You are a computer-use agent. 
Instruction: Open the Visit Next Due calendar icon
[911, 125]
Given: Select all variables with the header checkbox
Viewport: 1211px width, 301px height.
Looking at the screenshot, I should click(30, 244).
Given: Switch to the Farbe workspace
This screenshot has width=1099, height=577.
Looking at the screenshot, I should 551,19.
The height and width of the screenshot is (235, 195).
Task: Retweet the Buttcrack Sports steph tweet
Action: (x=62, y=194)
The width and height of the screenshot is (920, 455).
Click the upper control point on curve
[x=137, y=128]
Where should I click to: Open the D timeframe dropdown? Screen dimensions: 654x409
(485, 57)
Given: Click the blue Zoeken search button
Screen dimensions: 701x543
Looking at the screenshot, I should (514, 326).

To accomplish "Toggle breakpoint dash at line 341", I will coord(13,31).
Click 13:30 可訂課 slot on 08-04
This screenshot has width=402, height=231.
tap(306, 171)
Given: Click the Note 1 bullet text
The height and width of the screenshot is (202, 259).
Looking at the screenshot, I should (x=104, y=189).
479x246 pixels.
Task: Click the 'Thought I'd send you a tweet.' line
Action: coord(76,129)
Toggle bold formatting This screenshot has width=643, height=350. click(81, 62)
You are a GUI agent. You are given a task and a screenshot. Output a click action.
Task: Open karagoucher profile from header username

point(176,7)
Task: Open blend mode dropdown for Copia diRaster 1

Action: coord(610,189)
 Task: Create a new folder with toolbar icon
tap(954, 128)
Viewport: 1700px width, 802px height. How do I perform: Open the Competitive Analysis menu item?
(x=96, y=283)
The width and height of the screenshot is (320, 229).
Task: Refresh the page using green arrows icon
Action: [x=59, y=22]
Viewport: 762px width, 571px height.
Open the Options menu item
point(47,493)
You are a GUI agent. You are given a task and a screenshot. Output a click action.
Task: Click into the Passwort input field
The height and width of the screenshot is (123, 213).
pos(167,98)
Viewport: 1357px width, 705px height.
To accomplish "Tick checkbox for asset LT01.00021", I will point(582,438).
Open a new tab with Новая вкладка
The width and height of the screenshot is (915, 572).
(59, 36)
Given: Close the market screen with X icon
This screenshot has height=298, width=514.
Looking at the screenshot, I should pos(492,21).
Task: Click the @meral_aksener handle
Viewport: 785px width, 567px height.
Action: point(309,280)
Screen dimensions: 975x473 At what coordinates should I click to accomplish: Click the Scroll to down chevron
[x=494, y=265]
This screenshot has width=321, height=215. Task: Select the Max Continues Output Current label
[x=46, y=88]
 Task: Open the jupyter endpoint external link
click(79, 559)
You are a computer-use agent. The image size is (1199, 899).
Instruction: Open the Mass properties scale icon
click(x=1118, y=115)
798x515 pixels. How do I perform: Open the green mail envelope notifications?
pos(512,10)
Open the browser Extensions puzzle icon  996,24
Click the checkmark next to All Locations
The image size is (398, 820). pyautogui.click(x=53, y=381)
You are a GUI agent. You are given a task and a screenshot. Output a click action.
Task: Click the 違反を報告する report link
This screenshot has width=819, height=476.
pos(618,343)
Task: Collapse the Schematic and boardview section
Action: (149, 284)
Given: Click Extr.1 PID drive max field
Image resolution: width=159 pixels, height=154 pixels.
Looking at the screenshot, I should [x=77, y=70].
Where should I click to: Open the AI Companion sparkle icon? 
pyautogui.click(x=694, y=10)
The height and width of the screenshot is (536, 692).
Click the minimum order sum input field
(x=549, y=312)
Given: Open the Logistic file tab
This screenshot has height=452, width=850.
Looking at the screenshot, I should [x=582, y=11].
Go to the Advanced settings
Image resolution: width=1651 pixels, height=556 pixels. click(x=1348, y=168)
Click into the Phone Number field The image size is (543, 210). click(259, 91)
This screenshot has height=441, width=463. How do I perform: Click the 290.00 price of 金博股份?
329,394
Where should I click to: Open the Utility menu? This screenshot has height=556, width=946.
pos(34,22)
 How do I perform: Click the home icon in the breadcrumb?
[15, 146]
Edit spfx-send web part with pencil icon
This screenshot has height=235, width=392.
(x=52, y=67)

Goal: Write out every line of the items above as a JSON list of strings, one string per line, leaving out blank lines.

Full output:
[
  "You are a computer-use agent. ",
  "Instruction: Open the Visit Next Due calendar icon",
  "[911, 125]",
  "Given: Select all variables with the header checkbox",
  "Viewport: 1211px width, 301px height.",
  "Looking at the screenshot, I should click(30, 244).",
  "Given: Switch to the Farbe workspace",
  "This screenshot has width=1099, height=577.",
  "Looking at the screenshot, I should 551,19.",
  "The height and width of the screenshot is (235, 195).",
  "Task: Retweet the Buttcrack Sports steph tweet",
  "Action: (x=62, y=194)",
  "The width and height of the screenshot is (920, 455).",
  "Click the upper control point on curve",
  "[x=137, y=128]",
  "Where should I click to: Open the D timeframe dropdown? Screen dimensions: 654x409",
  "(485, 57)",
  "Given: Click the blue Zoeken search button",
  "Screen dimensions: 701x543",
  "Looking at the screenshot, I should (514, 326).",
  "To accomplish \"Toggle breakpoint dash at line 341\", I will coord(13,31).",
  "Click 13:30 可訂課 slot on 08-04",
  "This screenshot has width=402, height=231.",
  "tap(306, 171)",
  "Given: Click the Note 1 bullet text",
  "The height and width of the screenshot is (202, 259).",
  "Looking at the screenshot, I should (x=104, y=189).",
  "479x246 pixels.",
  "Task: Click the 'Thought I'd send you a tweet.' line",
  "Action: coord(76,129)",
  "Toggle bold formatting This screenshot has width=643, height=350. click(81, 62)",
  "You are a GUI agent. You are given a task and a screenshot. Output a click action.",
  "Task: Open karagoucher profile from header username",
  "point(176,7)",
  "Task: Open blend mode dropdown for Copia diRaster 1",
  "Action: coord(610,189)",
  " Task: Create a new folder with toolbar icon",
  "tap(954, 128)",
  "Viewport: 1700px width, 802px height. How do I perform: Open the Competitive Analysis menu item?",
  "(x=96, y=283)",
  "The width and height of the screenshot is (320, 229).",
  "Task: Refresh the page using green arrows icon",
  "Action: [x=59, y=22]",
  "Viewport: 762px width, 571px height.",
  "Open the Options menu item",
  "point(47,493)",
  "You are a GUI agent. You are given a task and a screenshot. Output a click action.",
  "Task: Click into the Passwort input field",
  "The height and width of the screenshot is (123, 213).",
  "pos(167,98)",
  "Viewport: 1357px width, 705px height.",
  "To accomplish \"Tick checkbox for asset LT01.00021\", I will point(582,438).",
  "Open a new tab with Новая вкладка",
  "The width and height of the screenshot is (915, 572).",
  "(59, 36)",
  "Given: Close the market screen with X icon",
  "This screenshot has height=298, width=514.",
  "Looking at the screenshot, I should pos(492,21).",
  "Task: Click the @meral_aksener handle",
  "Viewport: 785px width, 567px height.",
  "Action: point(309,280)",
  "Screen dimensions: 975x473 At what coordinates should I click to accomplish: Click the Scroll to down chevron",
  "[x=494, y=265]",
  "This screenshot has width=321, height=215. Task: Select the Max Continues Output Current label",
  "[x=46, y=88]",
  " Task: Open the jupyter endpoint external link",
  "click(79, 559)",
  "You are a computer-use agent. The image size is (1199, 899).",
  "Instruction: Open the Mass properties scale icon",
  "click(x=1118, y=115)",
  "798x515 pixels. How do I perform: Open the green mail envelope notifications?",
  "pos(512,10)",
  "Open the browser Extensions puzzle icon  996,24",
  "Click the checkmark next to All Locations",
  "The image size is (398, 820). pyautogui.click(x=53, y=381)",
  "You are a GUI agent. You are given a task and a screenshot. Output a click action.",
  "Task: Click the 違反を報告する report link",
  "This screenshot has width=819, height=476.",
  "pos(618,343)",
  "Task: Collapse the Schematic and boardview section",
  "Action: (149, 284)",
  "Given: Click Extr.1 PID drive max field",
  "Image resolution: width=159 pixels, height=154 pixels.",
  "Looking at the screenshot, I should [x=77, y=70].",
  "Where should I click to: Open the AI Companion sparkle icon? ",
  "pyautogui.click(x=694, y=10)",
  "The height and width of the screenshot is (536, 692).",
  "Click the minimum order sum input field",
  "(x=549, y=312)",
  "Given: Open the Logistic file tab",
  "This screenshot has height=452, width=850.",
  "Looking at the screenshot, I should [x=582, y=11].",
  "Go to the Advanced settings",
  "Image resolution: width=1651 pixels, height=556 pixels. click(x=1348, y=168)",
  "Click into the Phone Number field The image size is (543, 210). click(259, 91)",
  "This screenshot has height=441, width=463. How do I perform: Click the 290.00 price of 金博股份?",
  "329,394",
  "Where should I click to: Open the Utility menu? This screenshot has height=556, width=946.",
  "pos(34,22)",
  " How do I perform: Click the home icon in the breadcrumb?",
  "[15, 146]",
  "Edit spfx-send web part with pencil icon",
  "This screenshot has height=235, width=392.",
  "(x=52, y=67)"
]